— EXCERPTED TEXT —
-- -- --

For the past quarter-century, Michael Roaf’s Cultural Atlas of Mesopotamia (New York: Facts on File, 1990) has proved itself a stalwart of countless introductory classes. It also, unfortunately, remains out of print. The Atlas of the Ancient Near East by Bryce and Birkett-Rees places itself squarely in the same class with the goals stated in the introduction. It is meant both as a companion volume to Bryce’s own Peoples and Places of Western Asia (London: Routledge, 2009) and as a “potential textbook” for introductory courses on “the Bronze Ages (and their prehistoric antecedents), the Iron Age, including the Neo-Assyrian empire, and the Babylonian and Persian period” for “high school and university student programmes” (p. 3). Marc Van De Mieroop’s History of the Ancient Near East (3rd edition; Chichester: Wiley-Blackwell, 2016) is explicitly named as a possible companion volume.

-- -- --

— WRITTEN EXERCISE 1 —
Transcribe the passage from the review of the atlas, starting with "For the past" and going on through "possible companion volume.".
— WRITTEN EXERCISE 2 —
In the review of the atlas, which book is explicitly named as a possible companion volume?
— WRITTEN EXERCISE 3 —
Write the next part of the review of the ancient Near East atlas, picking up after its last sentence.

— GIVEN DATA —
-- -- --

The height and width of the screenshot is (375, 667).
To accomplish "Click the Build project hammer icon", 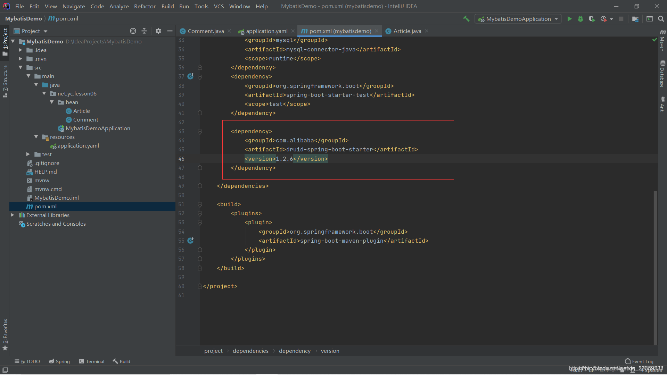I will click(466, 19).
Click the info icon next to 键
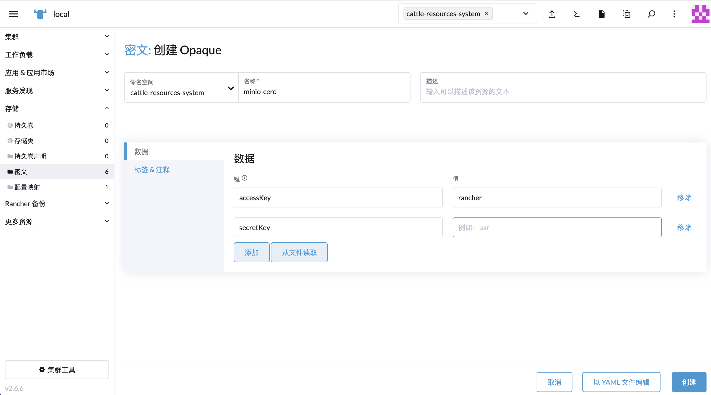The width and height of the screenshot is (711, 395). coord(244,178)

-- -- --

— EXERCISE RESPONSE 1 —
For the past quarter-century, Michael Roaf’s Cultural Atlas of Mesopotamia (New York: Facts on File, 1990) has proved itself a stalwart of countless introductory classes. It also, unfortunately, remains out of print. The Atlas of the Ancient Near East by Bryce and Birkett-Rees places itself squarely in the same class with the goals stated in the introduction. It is meant both as a companion volume to Bryce’s own Peoples and Places of Western Asia (London: Routledge, 2009) and as a “potential textbook” for introductory courses on “the Bronze Ages (and their prehistoric antecedents), the Iron Age, including the Neo-Assyrian empire, and the Babylonian and Persian period” for “high school and university student programmes” (p. 3). Marc Van De Mieroop’s History of the Ancient Near East (3rd edition; Chichester: Wiley-Blackwell, 2016) is explicitly named as a possible companion volume.

— EXERCISE RESPONSE 2 —
Marc Van De Mieroop's History of the Ancient Near East (3rd edition; Chichester: Wiley-Blackwell, 2016).

— EXERCISE RESPONSE 3 —
The Atlas is noteworthy even just for the wide scope of the material pressed into its 318 pages, ranging from the Late Pleistocene and Early Holocene to the advent of Islam. It employs an equally broad geographic perspective. While coverage is heavily weighted to the core regions of modern Turkey, Lebanon, Syria, and Iraq, individual maps include Cyprus, the Aegean and Egypt, Afghanistan and Central Asia. This is particularly useful when the maps cover areas that tend to fall between the cracks of traditional disciplinary boundaries. The inclusion of the Arabian Peninsula and pre-Islamic Yemen (Chapter 58), for example, is both unusual and most welcome, reflecting a tendency in both the classroom and research to look for broader historical patterns beyond the narrow confines of Mesopotamia proper.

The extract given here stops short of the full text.